BEGIN STUDY MATERIAL

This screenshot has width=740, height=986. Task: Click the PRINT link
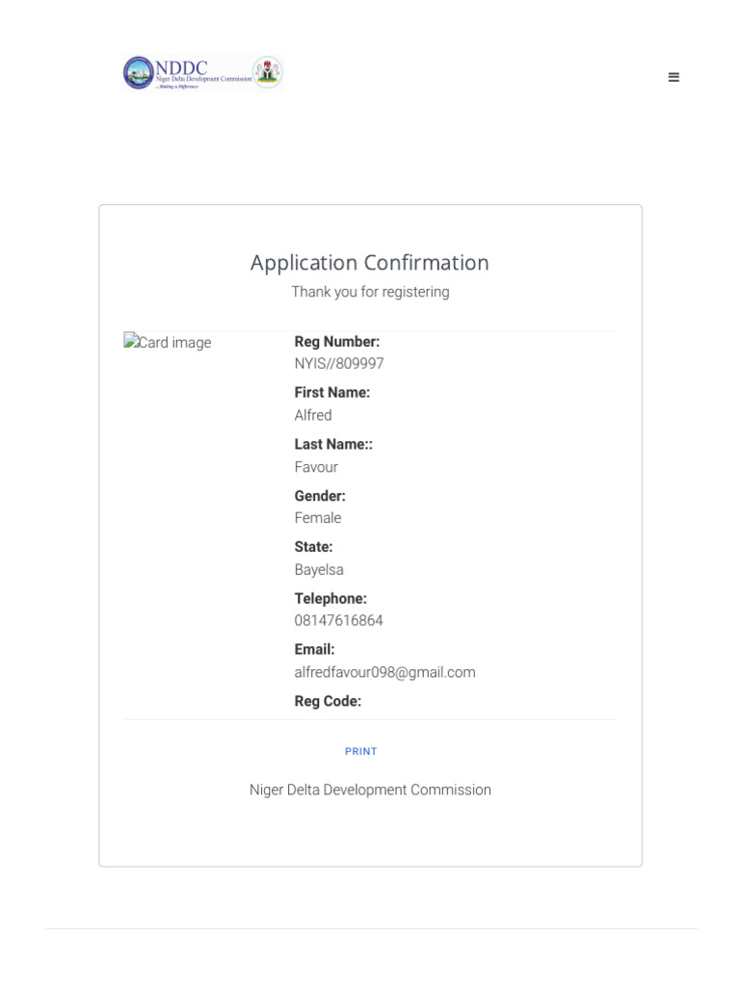tap(361, 751)
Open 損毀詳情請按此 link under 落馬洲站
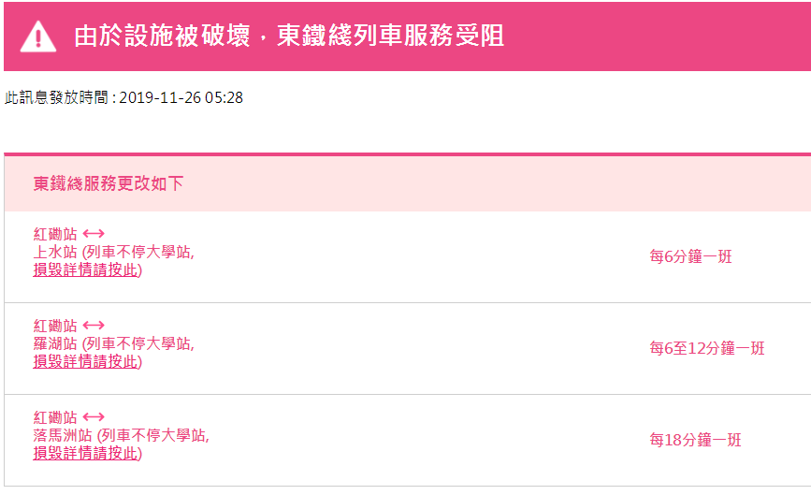The height and width of the screenshot is (495, 811). [86, 454]
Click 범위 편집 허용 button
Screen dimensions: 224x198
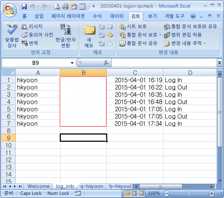[183, 35]
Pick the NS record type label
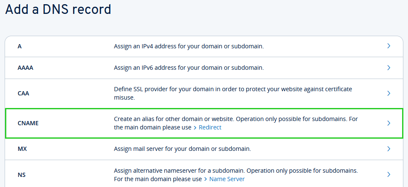The image size is (408, 187). coord(22,174)
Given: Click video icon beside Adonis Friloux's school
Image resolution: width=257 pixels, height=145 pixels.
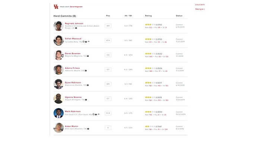Looking at the screenshot, I should click(x=86, y=71).
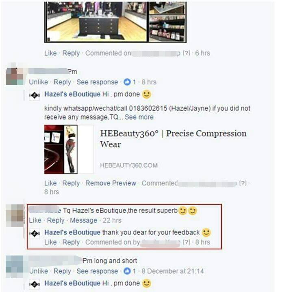Click Hazel's eBoutique name on thank you reply
This screenshot has height=292, width=282.
coord(72,232)
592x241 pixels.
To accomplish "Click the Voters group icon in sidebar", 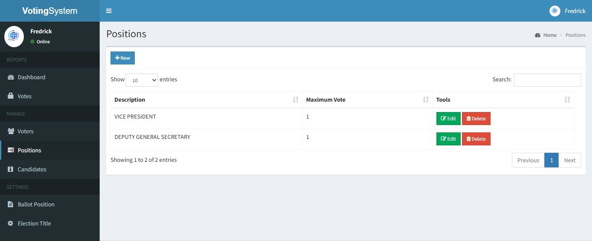I will (x=11, y=131).
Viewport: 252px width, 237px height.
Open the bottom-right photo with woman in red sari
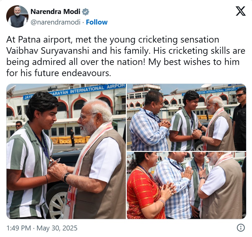click(186, 185)
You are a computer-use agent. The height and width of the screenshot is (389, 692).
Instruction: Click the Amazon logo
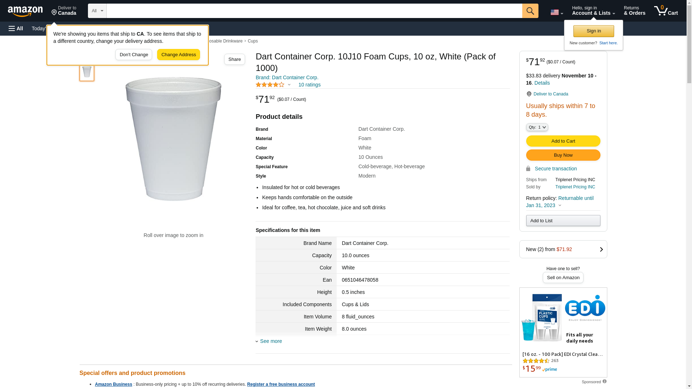click(x=25, y=11)
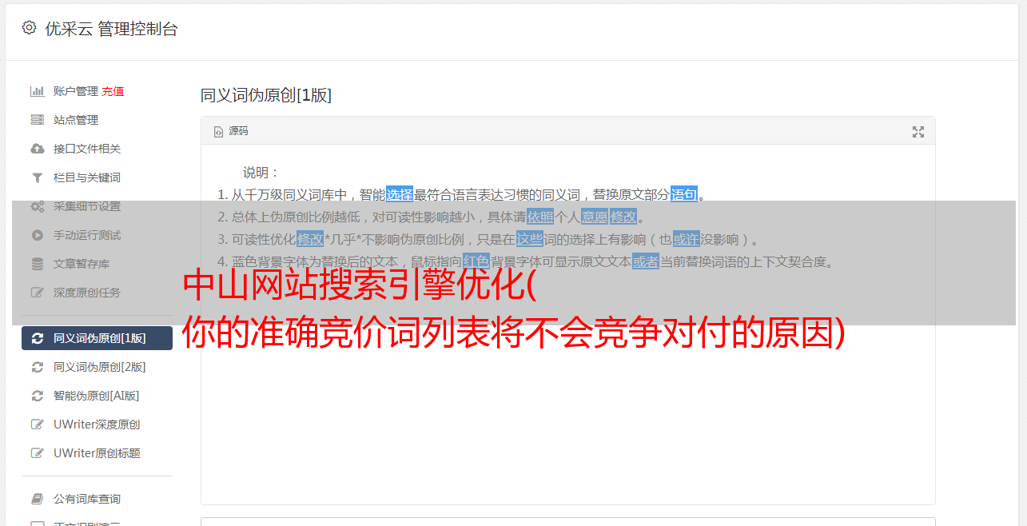Open the 账户管理 bar chart icon
This screenshot has width=1027, height=526.
pos(38,91)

END STUDY MATERIAL

= EXERCISE PROMPT =
Give the lines exactly, from the first line of the entries to the line with "Given: Click video", both ends included. Skip the pictures.

= ANSWER TO THE EXERCISE =
This screenshot has width=740, height=986. Task: Click the PRINT link
tap(361, 751)
Open 損毀詳情請按此 link under 落馬洲站
The height and width of the screenshot is (495, 811). [86, 454]
Click 범위 편집 허용 button
Screen dimensions: 224x198
[183, 35]
Pick the NS record type label
The image size is (408, 187). coord(22,174)
Given: Click video icon beside Adonis Friloux's school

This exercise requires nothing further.